[Opening Dataset entries section]

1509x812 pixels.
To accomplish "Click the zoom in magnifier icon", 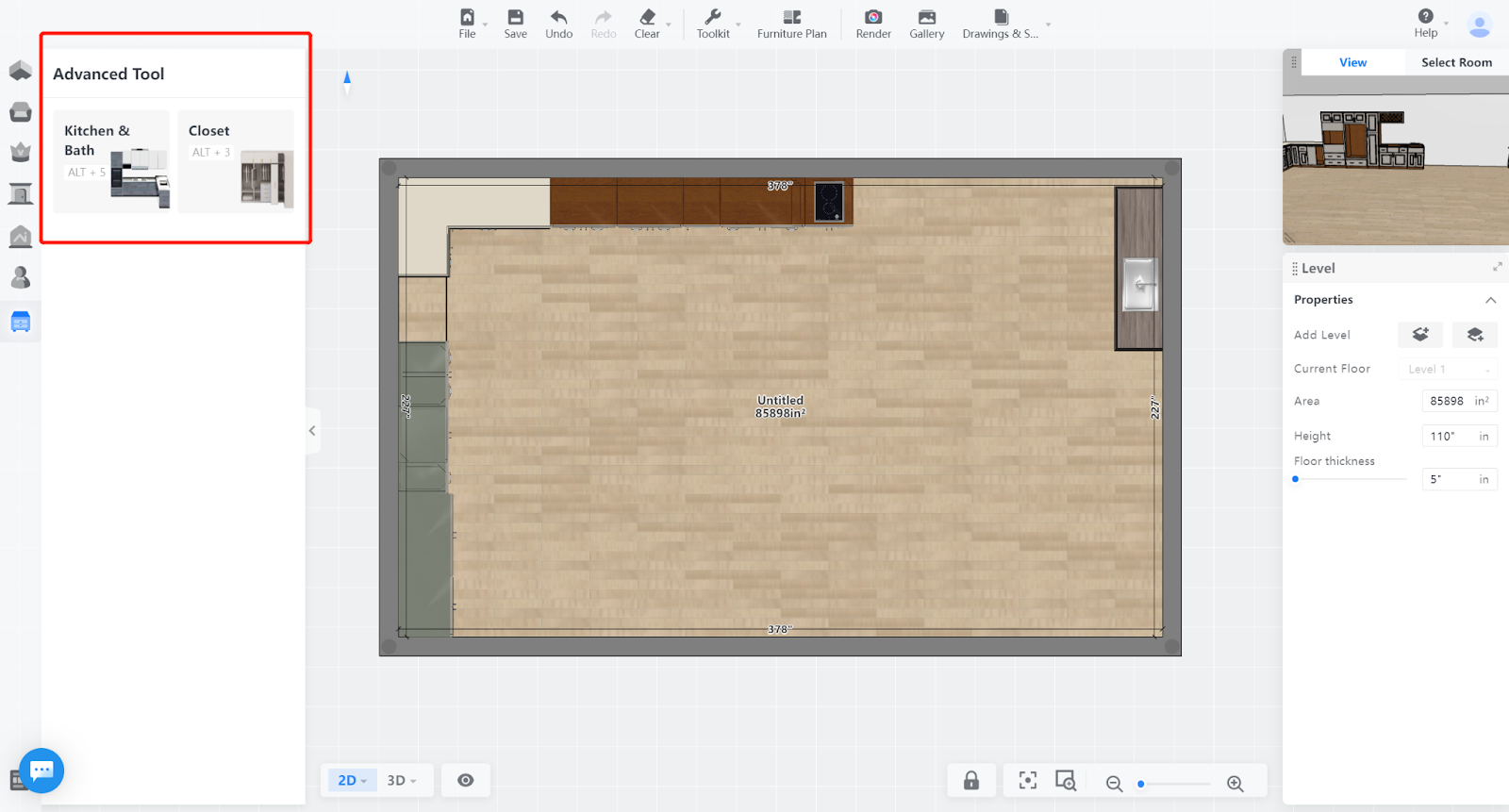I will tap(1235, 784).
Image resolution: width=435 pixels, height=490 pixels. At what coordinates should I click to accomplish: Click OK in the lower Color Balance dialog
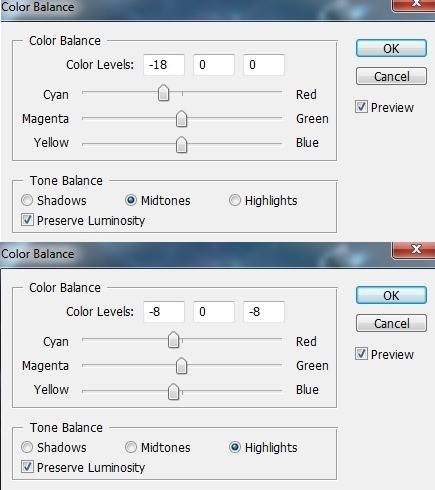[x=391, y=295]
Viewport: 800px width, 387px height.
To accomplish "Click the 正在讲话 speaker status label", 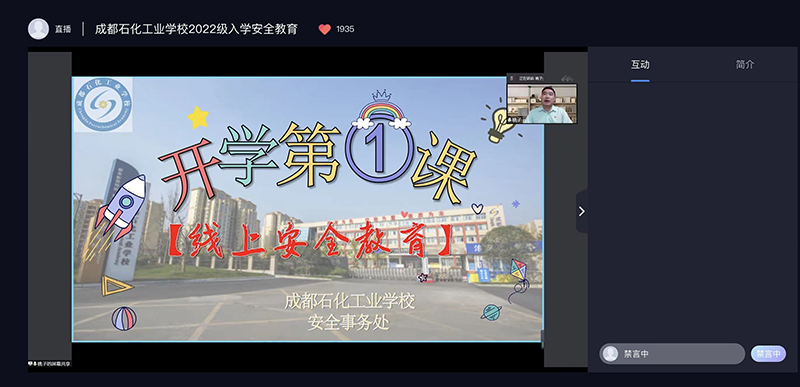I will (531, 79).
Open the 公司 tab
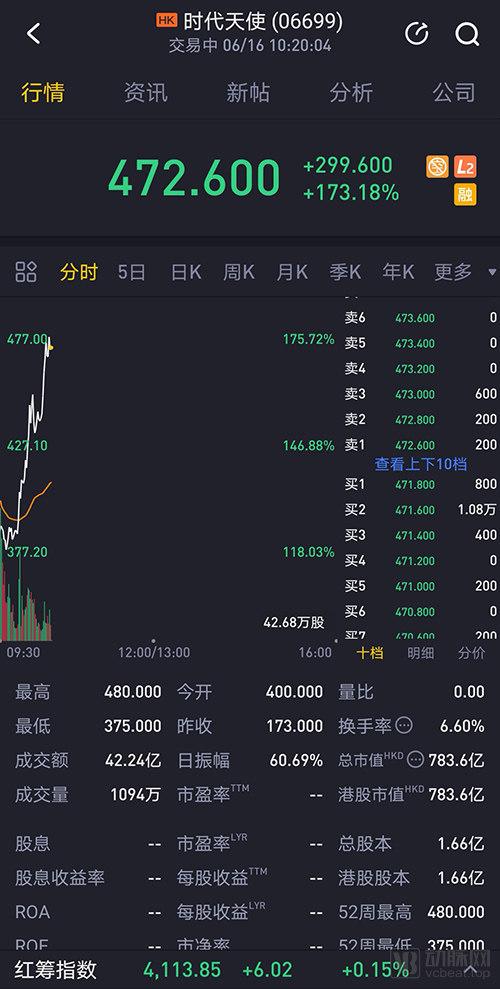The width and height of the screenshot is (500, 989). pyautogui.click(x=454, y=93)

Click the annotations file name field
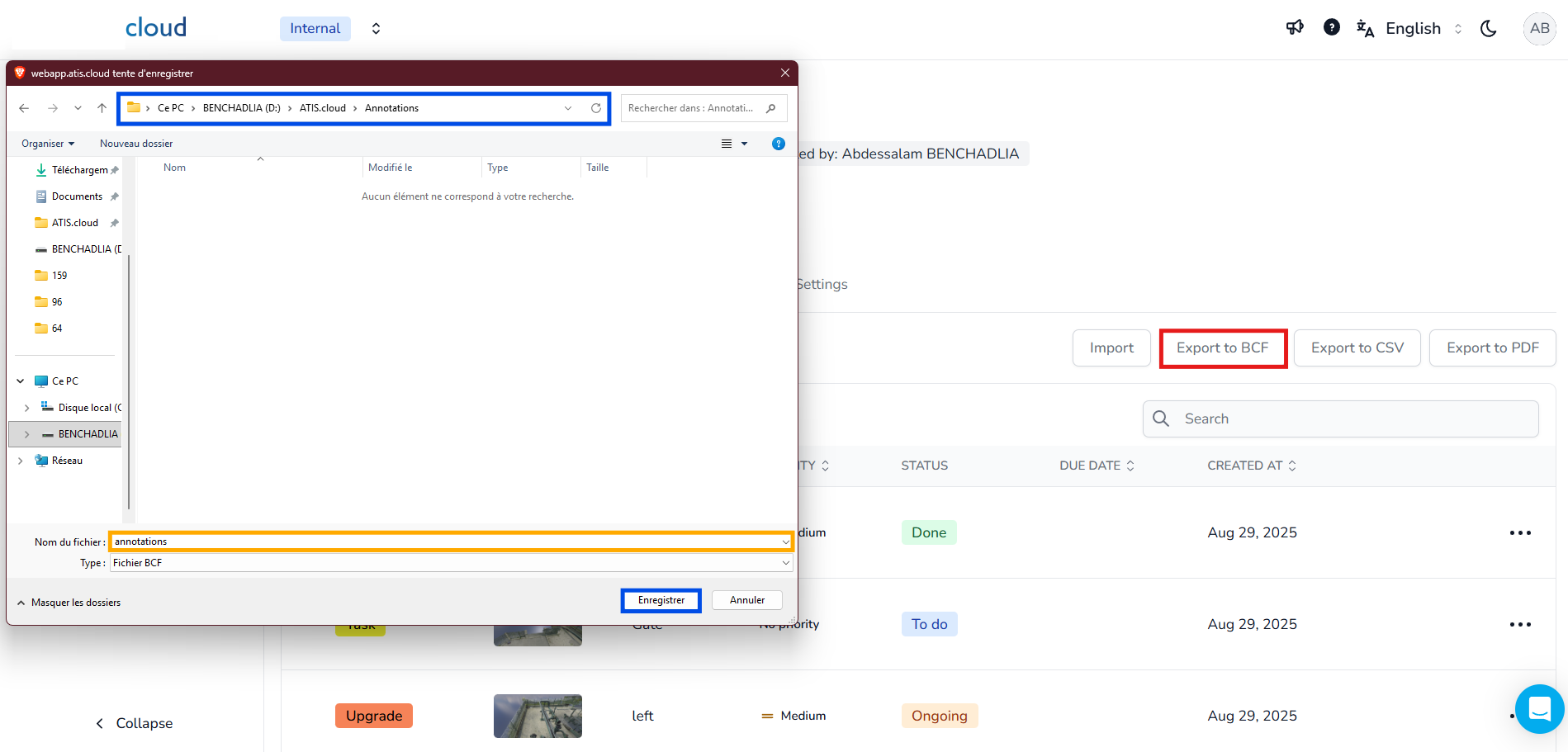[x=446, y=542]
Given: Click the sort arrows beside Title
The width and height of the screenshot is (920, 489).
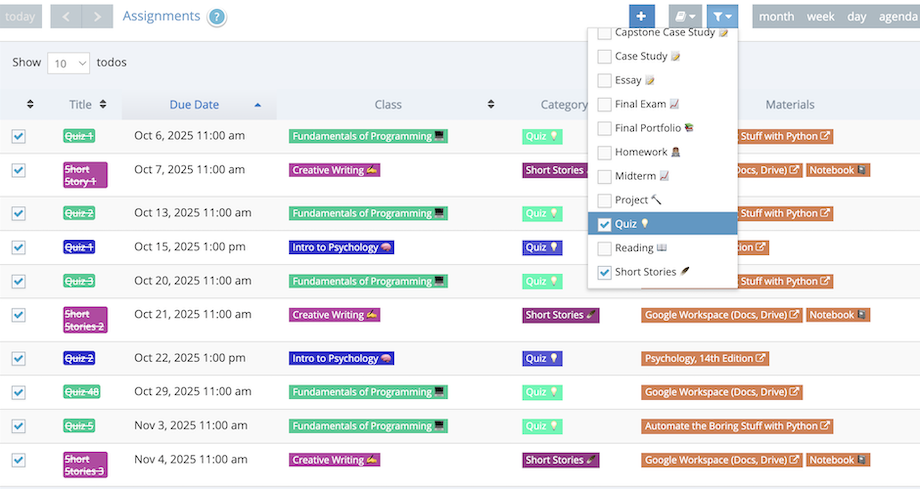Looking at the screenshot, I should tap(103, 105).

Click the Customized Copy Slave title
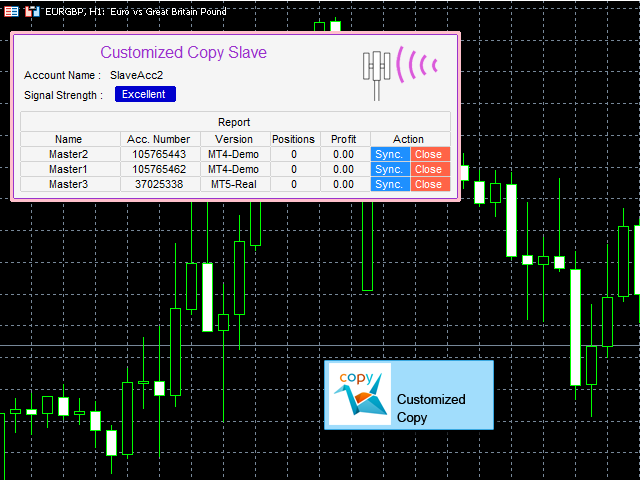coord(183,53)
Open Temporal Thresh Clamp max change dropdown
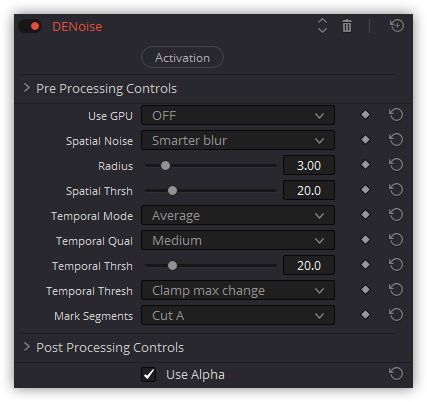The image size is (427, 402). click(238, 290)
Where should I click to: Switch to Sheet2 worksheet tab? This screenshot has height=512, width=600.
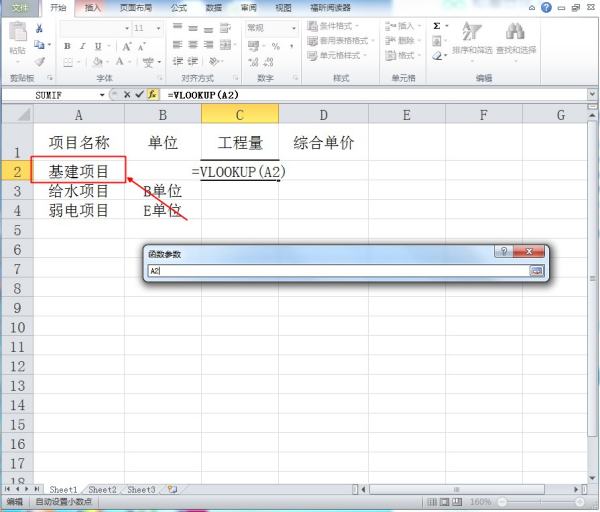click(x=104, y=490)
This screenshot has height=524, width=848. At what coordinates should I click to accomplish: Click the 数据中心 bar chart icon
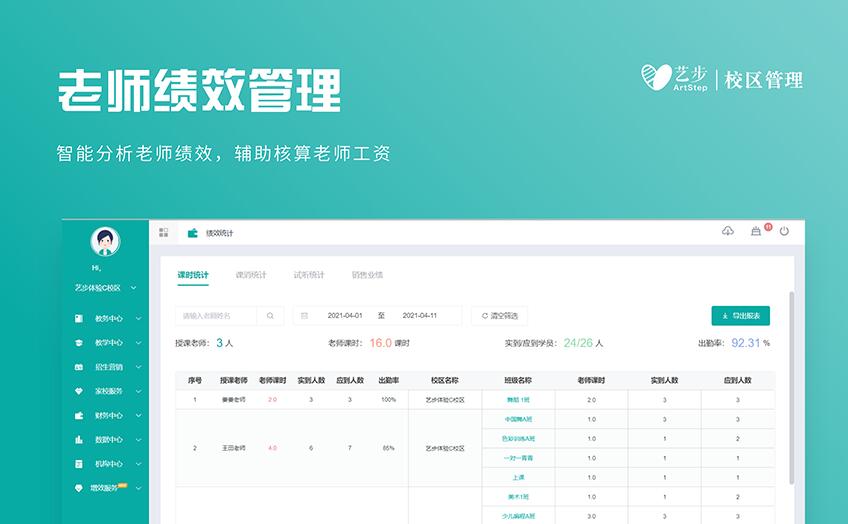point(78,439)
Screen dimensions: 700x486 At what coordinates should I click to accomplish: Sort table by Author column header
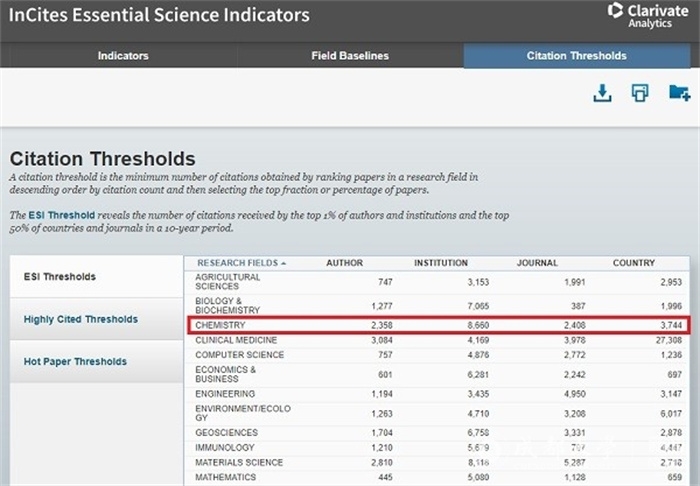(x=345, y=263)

[Closing Dataset entries section]

Exercise instructions
Nothing but the lines from the one holding "Click the annotations file name field" to the end of the entries above should be echoed, exactly and with both ends included; omit the pictures.

Result for this task
Click the annotations file name field
[x=446, y=542]
Given: Click the sort arrows beside Title
The width and height of the screenshot is (920, 489).
Looking at the screenshot, I should tap(103, 105).

Click the Customized Copy Slave title
coord(183,53)
Open Temporal Thresh Clamp max change dropdown
The image size is (427, 402). click(238, 290)
Where should I click to: Switch to Sheet2 worksheet tab? This screenshot has height=512, width=600.
click(x=104, y=490)
This screenshot has height=524, width=848. At what coordinates should I click to accomplish: Click the 数据中心 bar chart icon
point(78,439)
Screen dimensions: 700x486 At what coordinates should I click to accomplish: Sort table by Author column header
(x=345, y=263)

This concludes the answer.